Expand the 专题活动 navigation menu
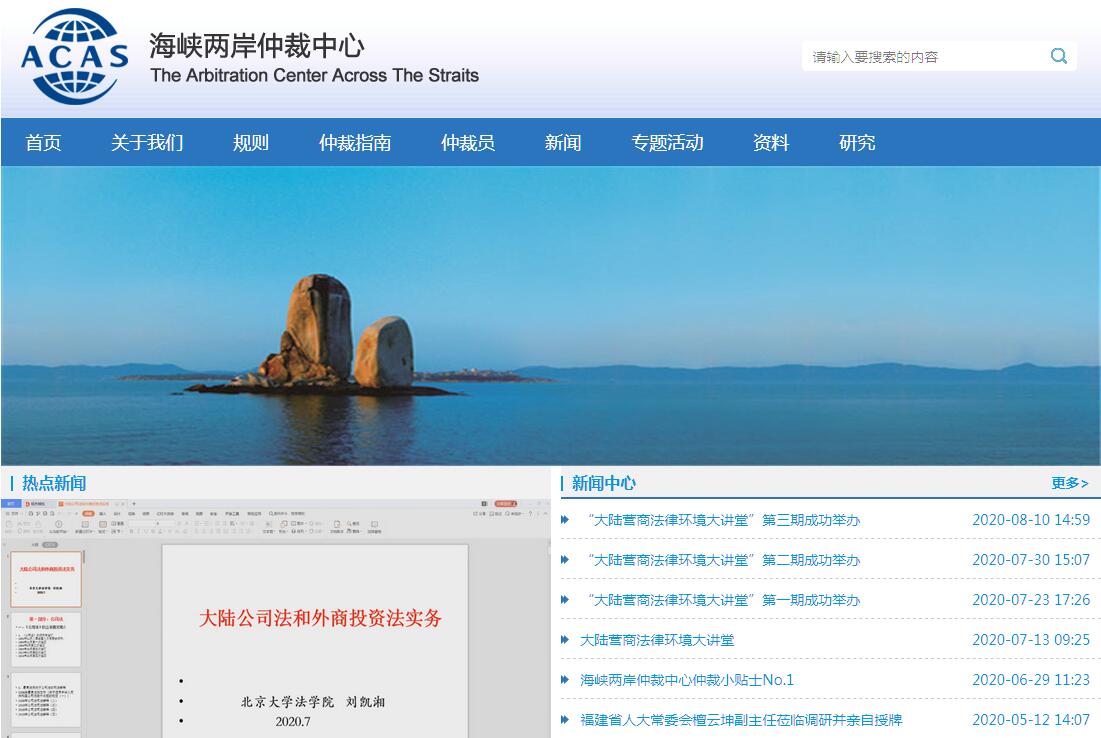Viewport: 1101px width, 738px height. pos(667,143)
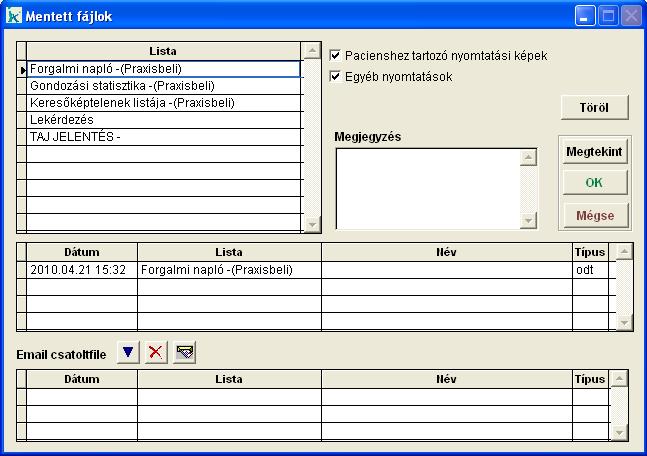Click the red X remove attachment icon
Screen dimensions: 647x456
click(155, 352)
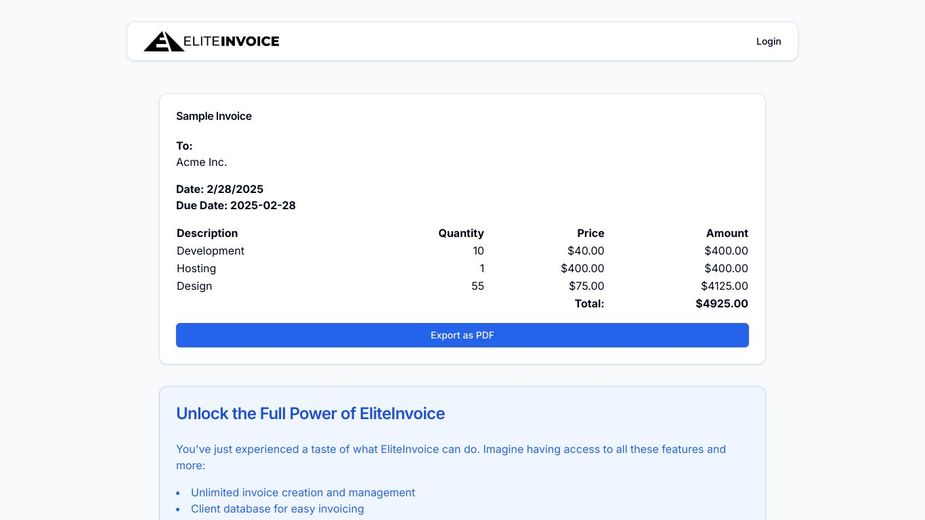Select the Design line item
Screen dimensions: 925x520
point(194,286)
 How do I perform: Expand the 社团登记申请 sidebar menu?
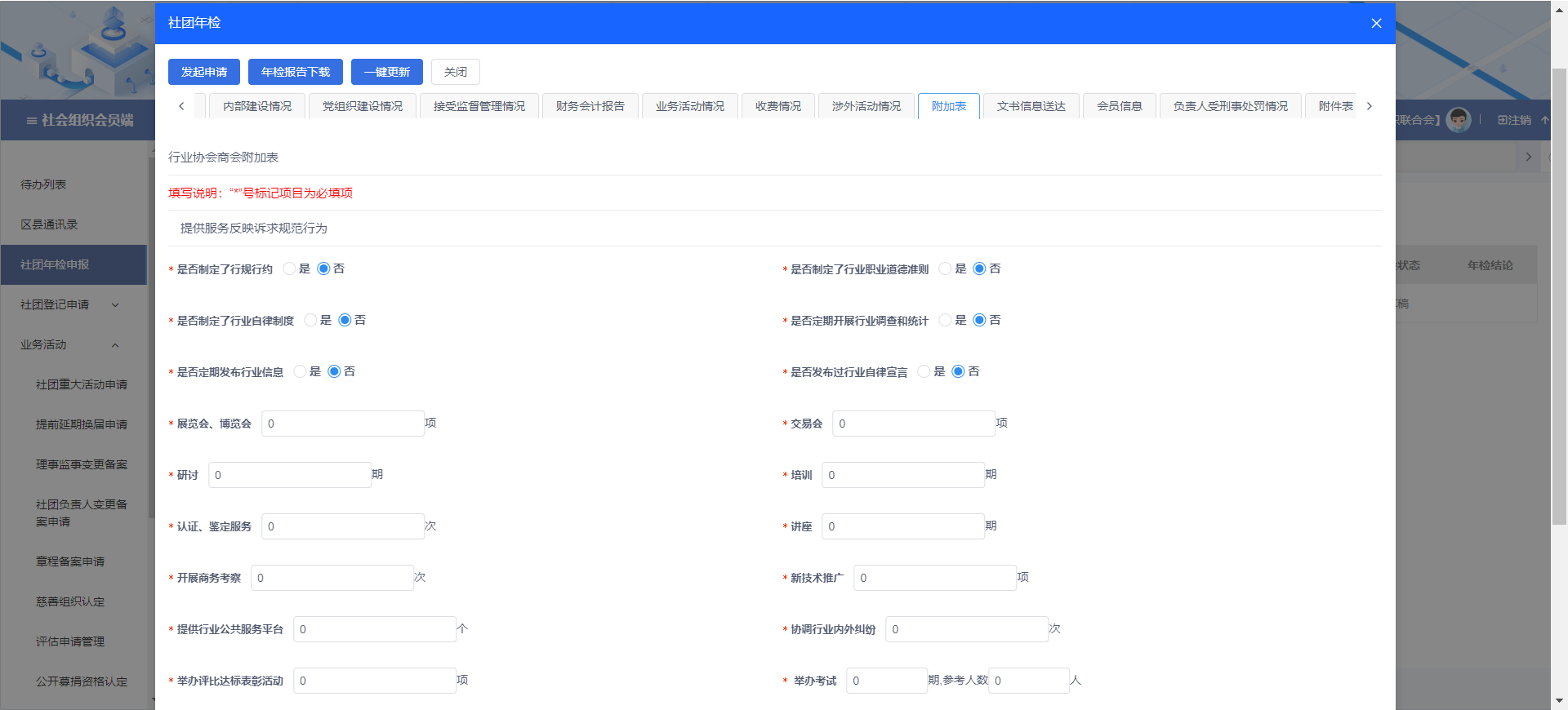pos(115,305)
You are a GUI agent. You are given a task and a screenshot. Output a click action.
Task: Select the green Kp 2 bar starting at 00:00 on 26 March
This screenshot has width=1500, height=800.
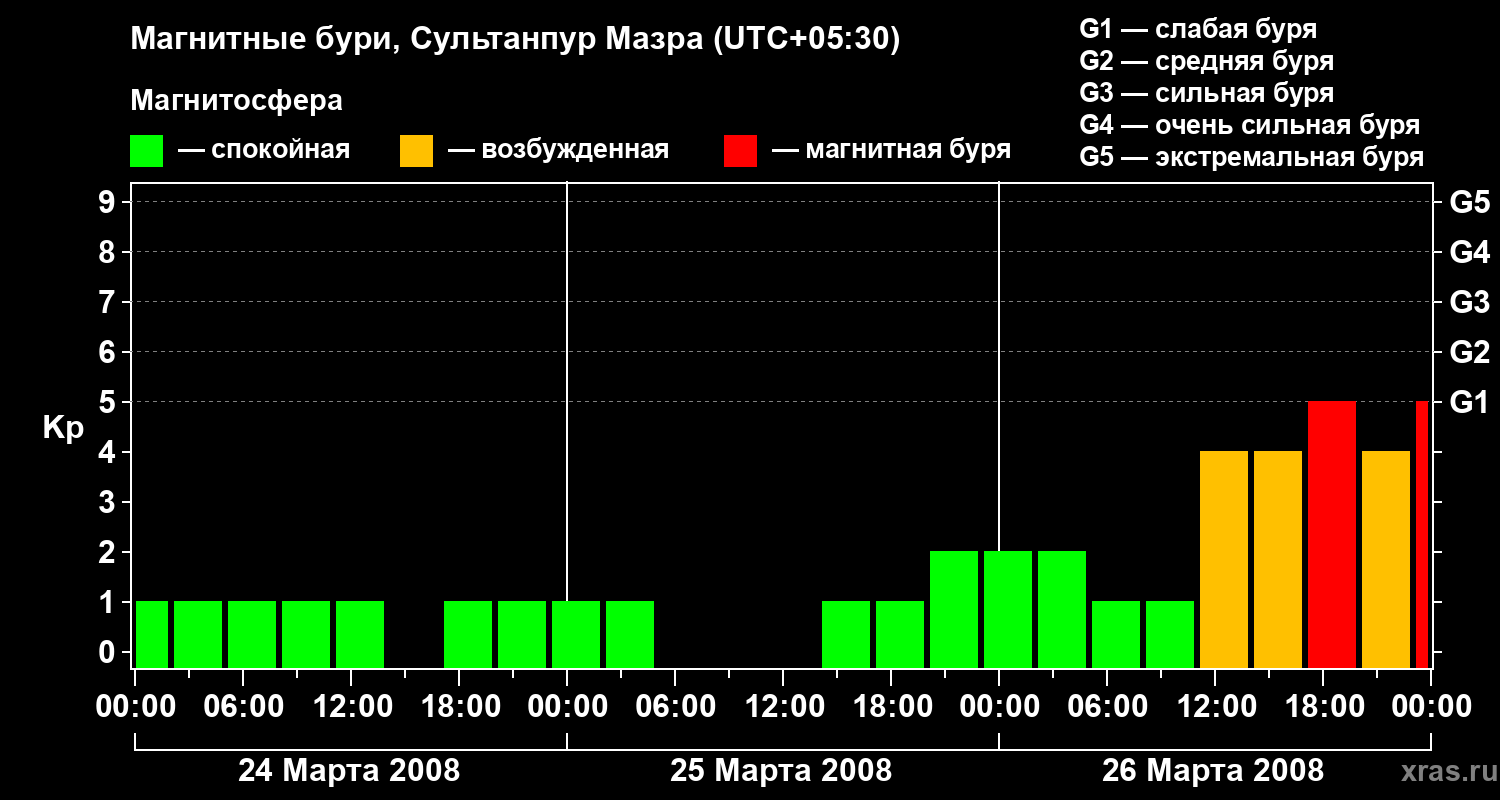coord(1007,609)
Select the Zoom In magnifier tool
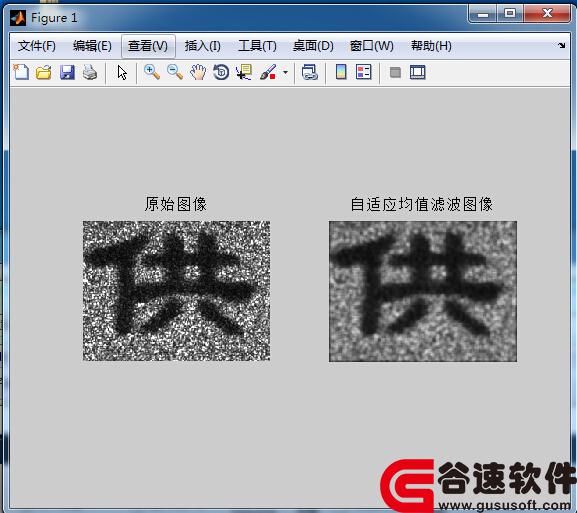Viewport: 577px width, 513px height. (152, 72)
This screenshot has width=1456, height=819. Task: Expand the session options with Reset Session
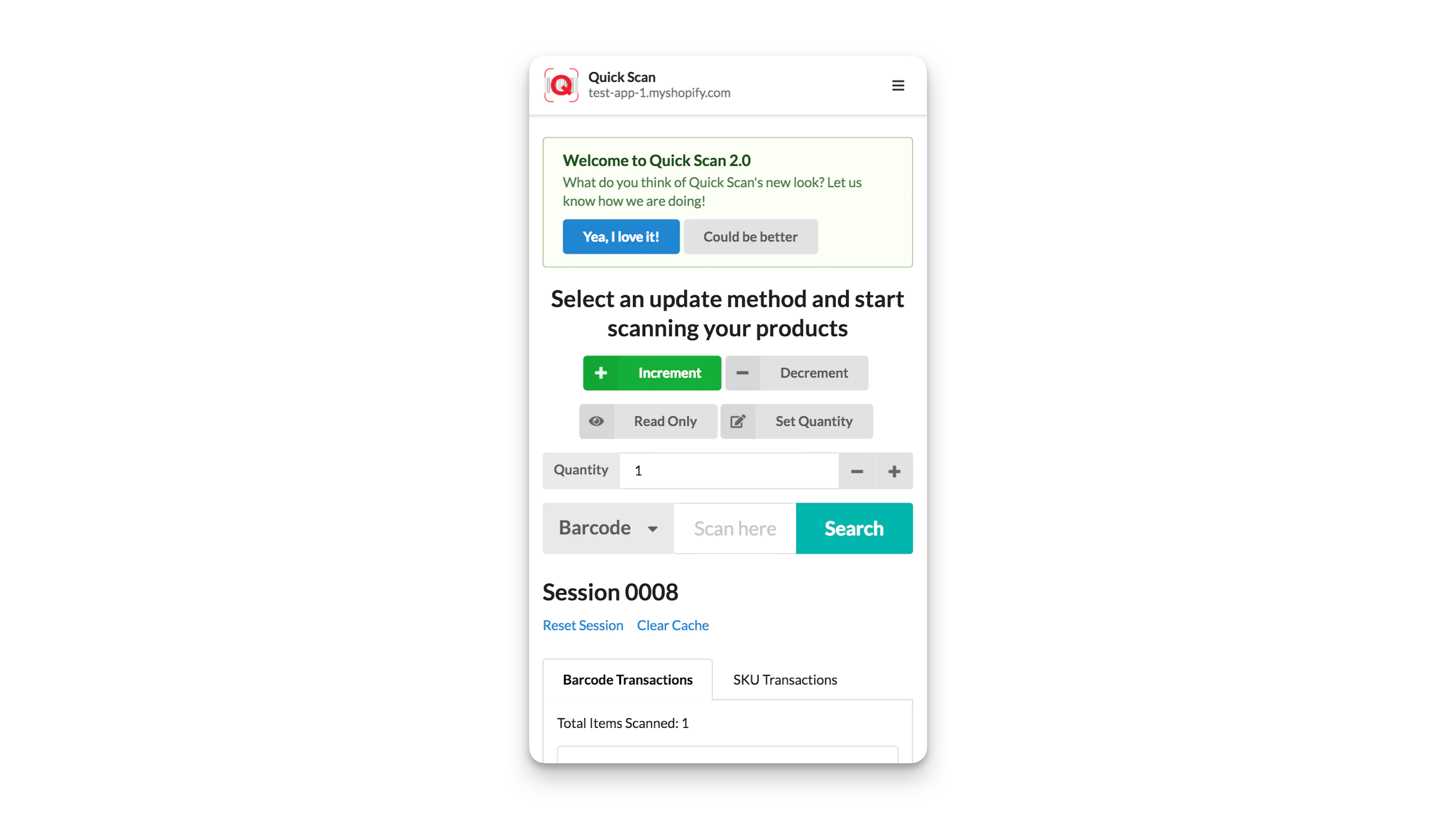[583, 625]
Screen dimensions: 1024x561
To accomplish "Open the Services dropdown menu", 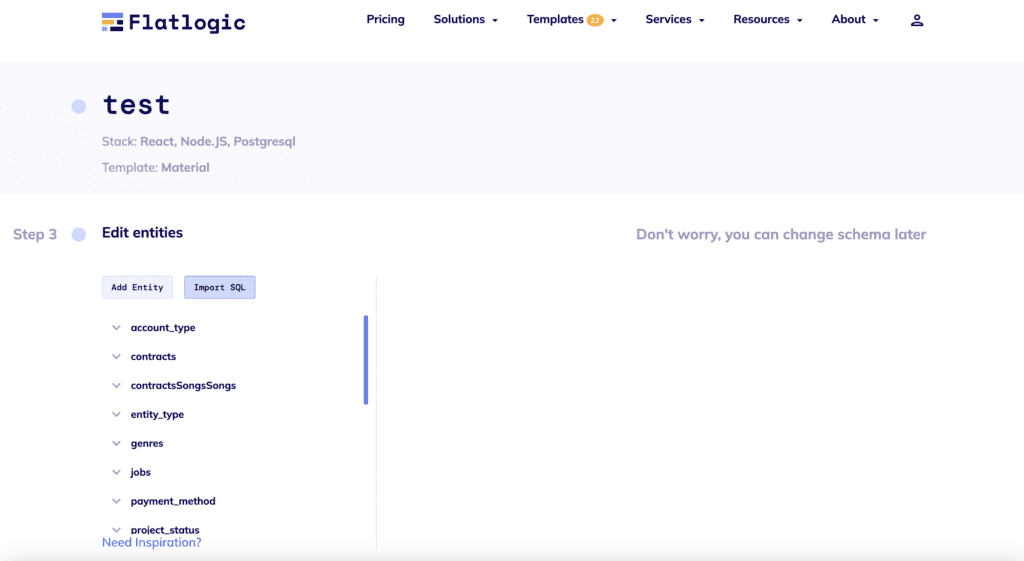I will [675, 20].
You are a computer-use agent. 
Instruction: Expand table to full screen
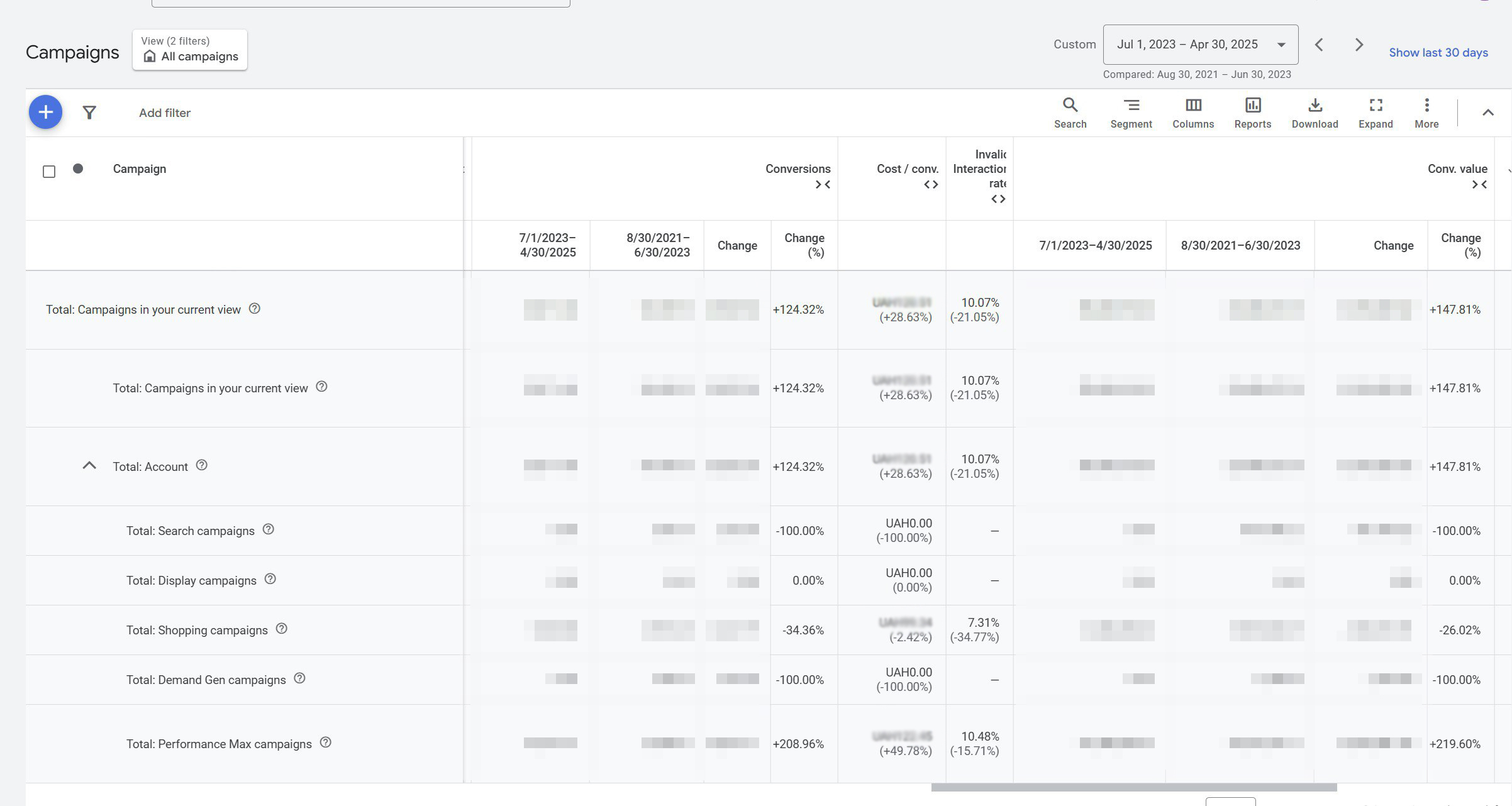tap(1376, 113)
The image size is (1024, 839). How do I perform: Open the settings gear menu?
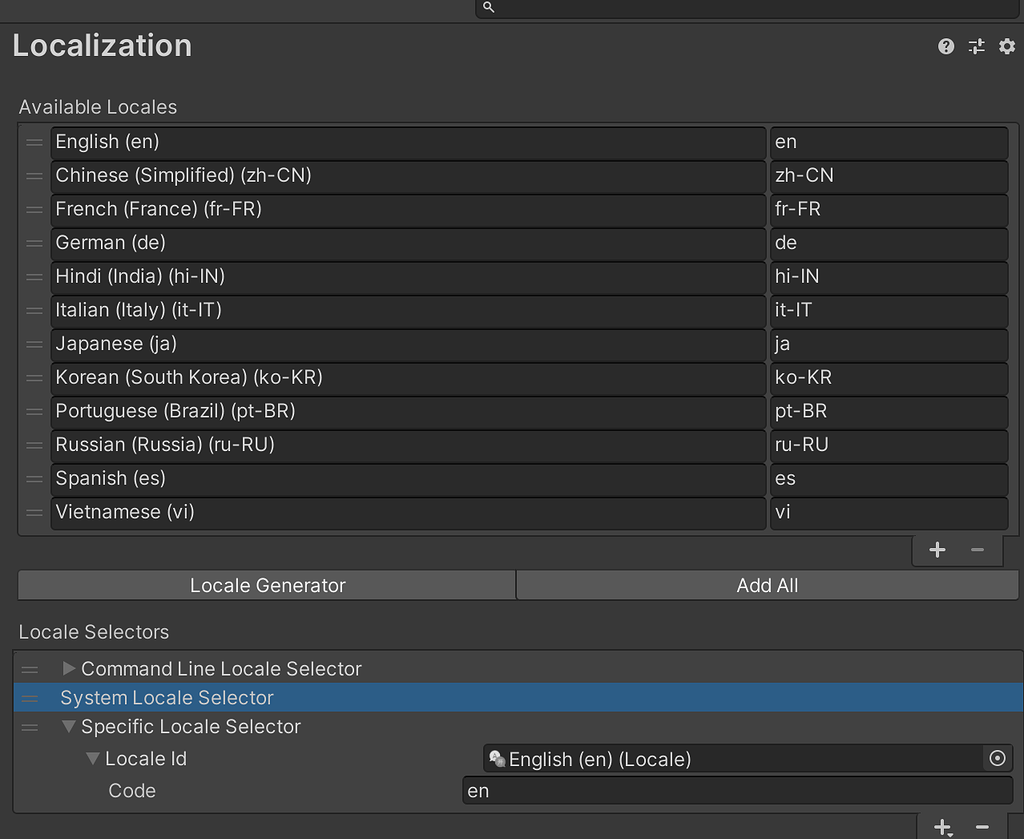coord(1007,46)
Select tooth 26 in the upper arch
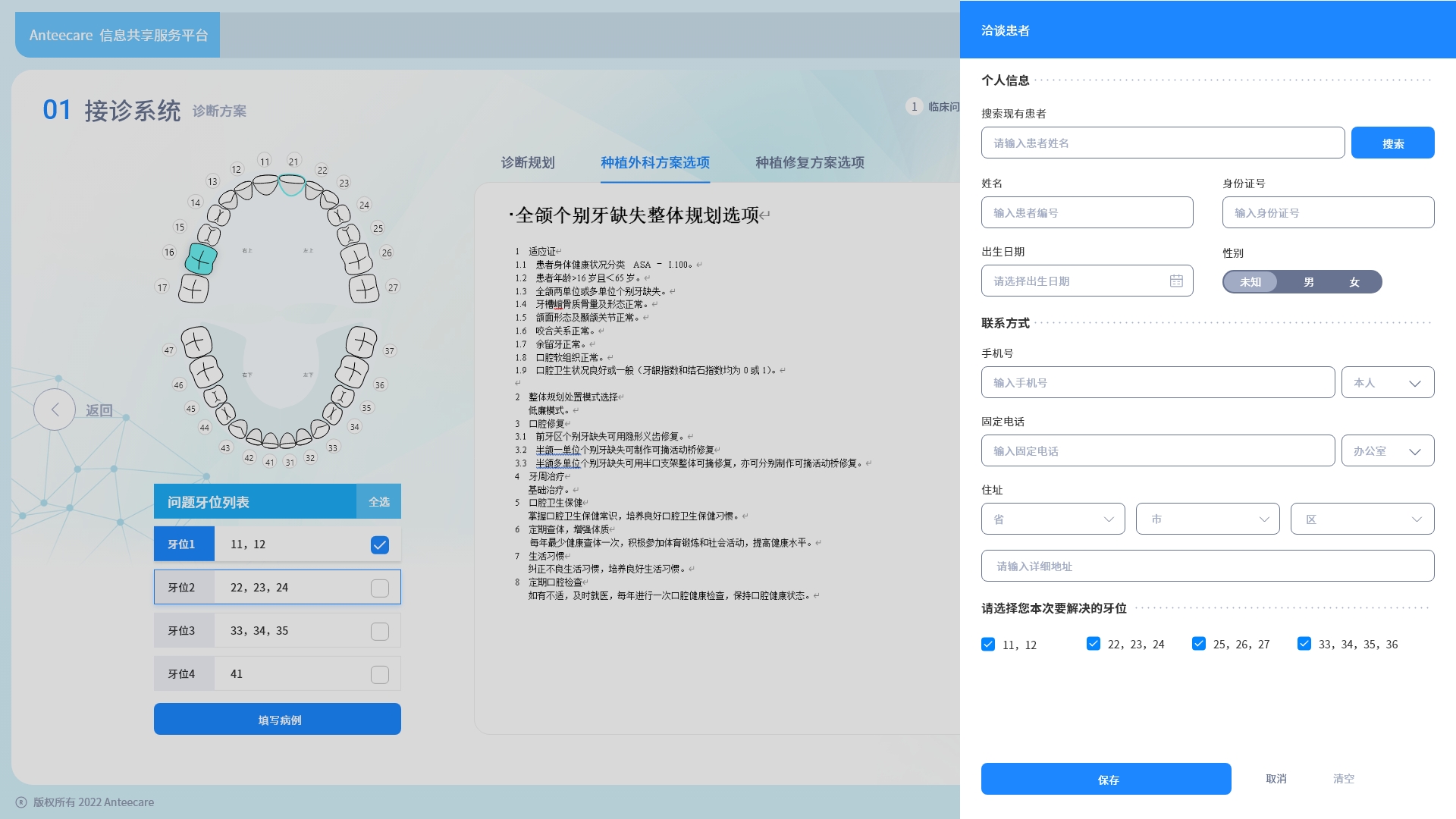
________________________
> **Task description**: Reproduce word for word the lines above, from the first one through the line containing "pos(115,305)", and leave out the pictures.

> **The answer**:
Expand the 专题活动 navigation menu
Viewport: 1101px width, 738px height. pos(667,143)
Click the red X remove attachment icon
Screen dimensions: 647x456
click(155, 352)
Select the Design line item
Screen dimensions: 925x520
point(194,286)
 How do I perform: Expand the 社团登记申请 sidebar menu?
pos(115,305)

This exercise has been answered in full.